So long as the theatrical managers of the German and Italian principalities, as well as those of Great Britain and the United States, could borrow a successful French play whenever they needed a novelty, without other payment than the cost of translation, they were naturally disinclined to proffer tempting remuneration for untried pieces by writers of their own tongue. This was an added reason why men-of-letters kept turning from the drama to prose fiction, the rewards of which were just then becoming larger than ever before, as the boundless possibilities of serial publication were discovered, whereby the story-teller could get paid twice for one work.


WHEN we consider that novel-writing is not only easier than playwriting, but that the novelist had the advantage of a double market, while the dramatist was then forced to vend his wares in competition with stolen goods, we need not be surprised that the drama apparently went into a decline during the middle years of the century everywhere except in France. The theater might seem to flourish, but the stage was supplied chiefly with plays filched from the French and twisted into conformity with local conditions. As most of these hasty adaptations had no possible relation to the realities of life, there was no call for literary quality; and thus it was that there impended an unfortunate divorce between literature and the drama.

By the ill-advised action of certain English poets the breach between the stage and the men-of-letters was made to appear wider than it ought to have been. These poets fell victims to the heresy of so-called closet-drama, which all who apprehend the true principles of the drama cannot but hold to be only bon à mettre au cabinet, as Molière phrased it. Averting their countenances from the actual theater of their own time, the English poets followed out Lamb's whimsical suggestion and tried to write for antiquity. Instead of letting the dead past bury its dead, Matthew Arnold and Swinburne put forth alleged dramas composed in painful imitation of the Greek plays, which had been originally planned in complete accord with all the circumstances of the actual theater of Dionysus. In like manner Tennyson and Browning spent their time in copying the formlessness of Shakespeare's chronicle-plays, which were exactly suited to the conditions of the Elizabethan stage.
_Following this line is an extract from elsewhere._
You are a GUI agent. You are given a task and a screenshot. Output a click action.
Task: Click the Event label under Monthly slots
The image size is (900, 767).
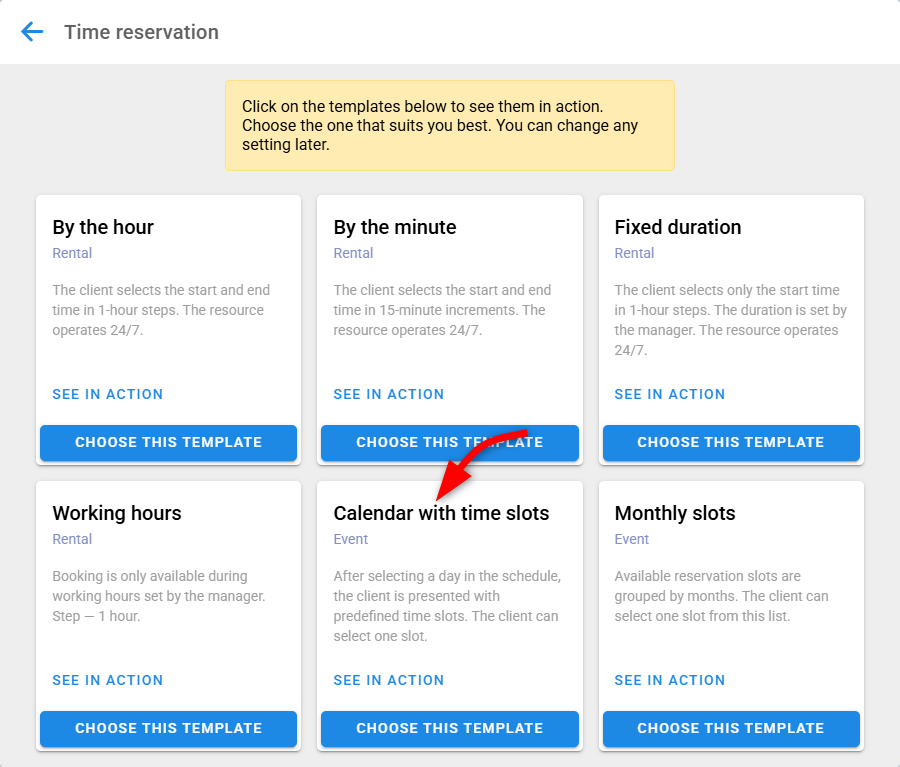pyautogui.click(x=631, y=539)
This writing of plays which were not intended to be played, and which had no relation to the expectations of contemporary spectators, was an aberration for which there is no warrant in the works of any truly dramatic poet. It was just as absurd for Tennyson to take as his model the semi-medieval form of Shakespeare, regardless of all the changes in the circumstances of actual performance in the theater, as it would have been for Shakespeare himself to have slavishly followed the traditions of the Attic stage. It was still more absurd for Arnold to suppose that he could really get a Greek spirit into a play written by a British poet in the nineteenth century. Even if it had been possible for a man thus to step off his own shadow, there was nothing to be gained by venturing on a vain rivalry with the noble Greek dramas which have happily survived for our delight.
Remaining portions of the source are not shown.